从总体上来说,珠江的诗歌节要比北京大学的未名诗歌节更加整气,至少他们请到了沈浩波,以推动下半身诗歌而盛名恶名同时并起的新一代年轻诗人,北大那个就有些羞羞答答,它只是邀请了尹丽川,并把这位和下半身运动关系密切的女诗人塞到了“女性诗歌专场”里,这样,她在归类上就只能被翟永明她们招了安。
唯一值得欣慰的是两个诗歌节都没有北岛的名字出现。诺贝尔文学奖候选人这顶帽子不仅沉重而且艰辛,对一个瘦削的老年男子来说,这实在不该是他能托起的分量。只是,如果我们势利一些的话,设想要是他获得了那个文学奖,那么,是不是所有的诗歌节就又会赶紧添上他的名字,以增益自己的光辉形象?

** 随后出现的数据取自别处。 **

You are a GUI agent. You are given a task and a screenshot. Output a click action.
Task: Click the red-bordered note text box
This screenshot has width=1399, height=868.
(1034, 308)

联系过往那一次又一次诗人内部的倾轧争斗,不妨可以把诗歌节看做是一场诗人之间互相定位的竞赛,于坚的名字落下,即意味着他在这场战役里失败,如果一位诗人连续失败数次,那么中国的诗歌史就会将之遗忘,至少不会重点提出,因为诗歌史无甚可写,只好在一场又一场的诗歌狂欢节上,用嘉宾名单来串联一个文字上的诗歌历史。
造成以上这种奇妙景象的背后因素,自是整个诗歌运动如今与民间情绪几乎完全脱节。无论诗人是在为诗歌而诗歌,还是为名利而诗歌,至少有一点是事实,那就是人民群众对今天的现代诗实在是一点兴趣也没有。即便是沈浩波这样的下半身诗歌,与真正的生活有了很近的接触,但这又怎么样呢?诗歌里充斥的那么多关于女性臀部和乳房的描述,和日常生活中每天的饮食男女,又有多少干系呢?题材的相似并不等于情绪的共鸣,倒是八十后那批小作家,从下半身那里学来了怎么以堕落的姿态讲述一个又一个青春期故事。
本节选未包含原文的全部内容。